WHAT YOU NEED TO DO -
Look below for the line with "Given: Toggle the Debug area visibility". Extract that line and each one after it through the last, word for word.

[Records from a data collection]
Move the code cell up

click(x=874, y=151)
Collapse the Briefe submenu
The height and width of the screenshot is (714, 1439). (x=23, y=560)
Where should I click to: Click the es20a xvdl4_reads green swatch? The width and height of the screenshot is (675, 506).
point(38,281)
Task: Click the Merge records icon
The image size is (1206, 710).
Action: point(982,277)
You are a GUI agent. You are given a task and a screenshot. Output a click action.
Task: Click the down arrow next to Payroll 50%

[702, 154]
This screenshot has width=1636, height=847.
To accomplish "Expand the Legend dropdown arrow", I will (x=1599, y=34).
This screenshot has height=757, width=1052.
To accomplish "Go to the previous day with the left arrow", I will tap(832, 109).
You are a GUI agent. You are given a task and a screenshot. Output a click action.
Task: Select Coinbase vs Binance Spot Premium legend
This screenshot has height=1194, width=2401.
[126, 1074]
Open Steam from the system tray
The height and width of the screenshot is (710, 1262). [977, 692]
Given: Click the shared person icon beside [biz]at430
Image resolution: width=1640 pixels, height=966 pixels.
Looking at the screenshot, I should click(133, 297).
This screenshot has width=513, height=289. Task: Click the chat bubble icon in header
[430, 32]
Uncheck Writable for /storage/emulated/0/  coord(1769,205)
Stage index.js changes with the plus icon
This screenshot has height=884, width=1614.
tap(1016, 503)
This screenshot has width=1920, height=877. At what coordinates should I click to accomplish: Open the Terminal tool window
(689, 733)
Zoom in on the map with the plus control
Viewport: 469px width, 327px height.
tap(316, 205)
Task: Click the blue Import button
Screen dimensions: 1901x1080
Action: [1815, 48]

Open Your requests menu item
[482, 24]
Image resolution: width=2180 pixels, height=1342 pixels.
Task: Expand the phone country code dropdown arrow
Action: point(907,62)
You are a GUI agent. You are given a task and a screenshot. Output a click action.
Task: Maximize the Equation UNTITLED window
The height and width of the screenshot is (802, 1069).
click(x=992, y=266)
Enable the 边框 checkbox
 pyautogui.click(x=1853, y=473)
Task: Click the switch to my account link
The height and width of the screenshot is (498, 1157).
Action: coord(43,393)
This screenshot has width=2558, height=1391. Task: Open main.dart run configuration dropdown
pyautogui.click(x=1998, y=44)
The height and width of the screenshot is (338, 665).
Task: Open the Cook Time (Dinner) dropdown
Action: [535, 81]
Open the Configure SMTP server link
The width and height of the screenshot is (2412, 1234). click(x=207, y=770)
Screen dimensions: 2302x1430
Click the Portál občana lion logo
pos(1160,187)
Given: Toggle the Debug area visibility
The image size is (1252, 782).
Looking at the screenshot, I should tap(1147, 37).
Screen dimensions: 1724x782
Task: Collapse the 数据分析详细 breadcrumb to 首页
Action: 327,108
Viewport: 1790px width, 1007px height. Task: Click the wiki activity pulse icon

ANSWER SECTION -
Given: Toggle the Debug area visibility
The image size is (1252, 782).
Looking at the screenshot, I should tap(1147, 37).
Screen dimensions: 1724x782
Task: Collapse the 数据分析详细 breadcrumb to 首页
Action: 327,108
Viewport: 1790px width, 1007px height. Task: Click the wiki activity pulse icon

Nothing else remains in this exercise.